▶ _Work to be completed_
In the listing that follows, locate the line containing "Lúa-Gạo (1187, 213)" and the line containing "Hàng hóa - Giá cả (880, 70)". Retype exactly those two lines and every line between them, and nothing more.

▶ _Data for this task_

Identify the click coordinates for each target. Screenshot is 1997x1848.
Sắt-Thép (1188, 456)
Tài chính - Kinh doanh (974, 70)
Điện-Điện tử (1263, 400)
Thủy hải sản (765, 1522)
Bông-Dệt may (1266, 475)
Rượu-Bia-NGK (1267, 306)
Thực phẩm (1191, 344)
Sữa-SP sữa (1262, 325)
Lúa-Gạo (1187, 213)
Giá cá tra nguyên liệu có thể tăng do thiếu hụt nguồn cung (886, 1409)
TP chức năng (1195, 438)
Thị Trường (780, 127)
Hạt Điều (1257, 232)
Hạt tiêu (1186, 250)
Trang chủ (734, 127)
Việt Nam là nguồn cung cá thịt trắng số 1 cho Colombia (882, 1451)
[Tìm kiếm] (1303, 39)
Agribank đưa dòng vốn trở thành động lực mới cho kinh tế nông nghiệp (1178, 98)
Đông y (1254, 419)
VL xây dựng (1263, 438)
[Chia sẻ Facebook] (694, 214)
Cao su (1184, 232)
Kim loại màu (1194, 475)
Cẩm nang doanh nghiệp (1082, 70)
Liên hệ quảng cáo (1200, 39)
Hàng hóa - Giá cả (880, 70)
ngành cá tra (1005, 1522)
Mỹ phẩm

▶ _Solution to the problem_
Lúa-Gạo (1187, 213)
Giá cá tra nguyên liệu có thể tăng do thiếu hụt nguồn cung (886, 1409)
TP chức năng (1195, 438)
Thị Trường (780, 127)
Hạt Điều (1257, 232)
Hạt tiêu (1186, 250)
Trang chủ (734, 127)
Việt Nam là nguồn cung cá thịt trắng số 1 cho Colombia (882, 1451)
[Tìm kiếm] (1303, 39)
Agribank đưa dòng vốn trở thành động lực mới cho kinh tế nông nghiệp (1178, 98)
Đông y (1254, 419)
VL xây dựng (1263, 438)
[Chia sẻ Facebook] (694, 214)
Cao su (1184, 232)
Kim loại màu (1194, 475)
Cẩm nang doanh nghiệp (1082, 70)
Liên hệ quảng cáo (1200, 39)
Hàng hóa - Giá cả (880, 70)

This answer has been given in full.